GSE Finder
is a geofetch class that provides functions to find and retrieve a list of GSE (GEO accession number) by using NCBI searching tool.
The main features of the geofetch Finder are:
- Find GEO accession numbers (GSE) of the project that were uploaded or updated in certain period of time.
- Use the same filter query as GEO DataSets Advanced Search Builder is using
- Save list of the GSEs to file (This file with geo can be used later in geofetch)
- Easier and faster to get GSEs using NCBI filter and certain period of time.
Tutorial
0) Initiale Finder object.
from geofetch import Finder
gse_obj = Finder()
# Optionally: provide filter string and max number of retrieve elements
gse_obj = Finder(filters="((bed) OR narrow peak) AND Homo sapiens[Organism]", retmax=10)
1) Get list of all GSE in GEO
gse_list = gse_obj.get_gse_all()
2) Get list of GSE that were uploaded and updated last week
gse_list = gse_obj.get_gse_last_week()
3) Get list of GSE that were uploaded and updated last 3 month
gse_list = gse_obj.get_gse_last_3_month()
4) Get list of GSE that were uploaded and updated in las number of days
# project that were uploaded in last 5 days:
gse_list = gse_obj.get_gse_by_day_count(5)
5) Get list of GSE that were uploaded in certain period of time
gse_list = gse_obj.get_gse_by_date(start_date="2015/05/05", end_date="2020/05/05")
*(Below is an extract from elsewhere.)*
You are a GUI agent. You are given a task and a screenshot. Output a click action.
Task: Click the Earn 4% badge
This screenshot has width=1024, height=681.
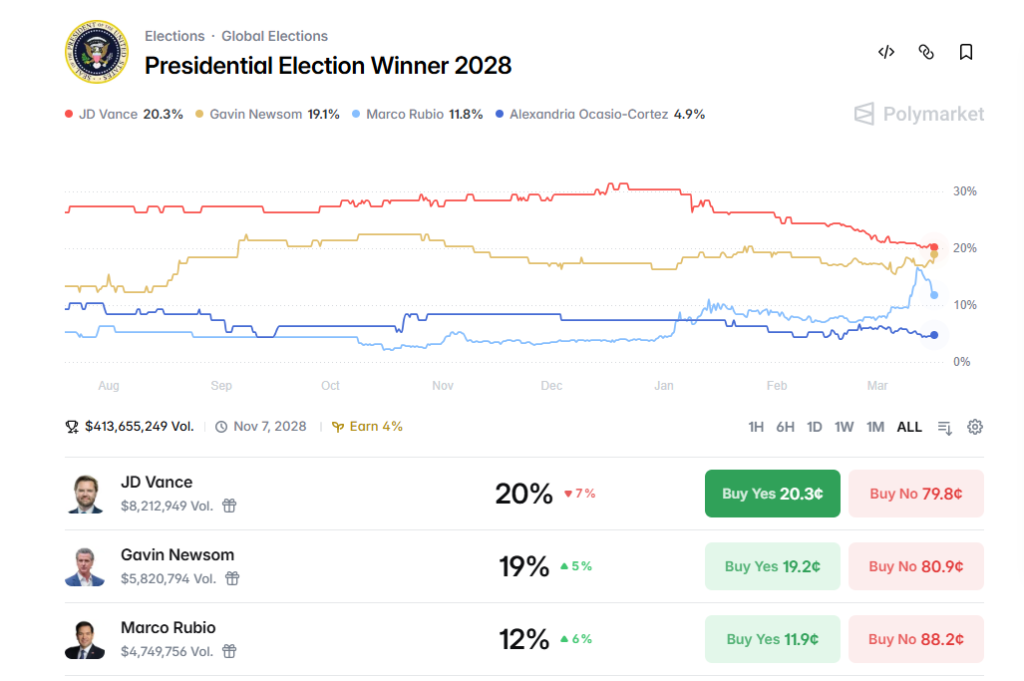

6) Save last searched list of items to the file
gse_obj.generate_file("path/to/the/file")
# if you want to save different list of files you can provide it to the function
gse_obj.generate_file("path/to/the/file", gse_list=["123", "124"])
7) Compare two lists:
new_gse_list = gse_obj.find_differences(list1, list2)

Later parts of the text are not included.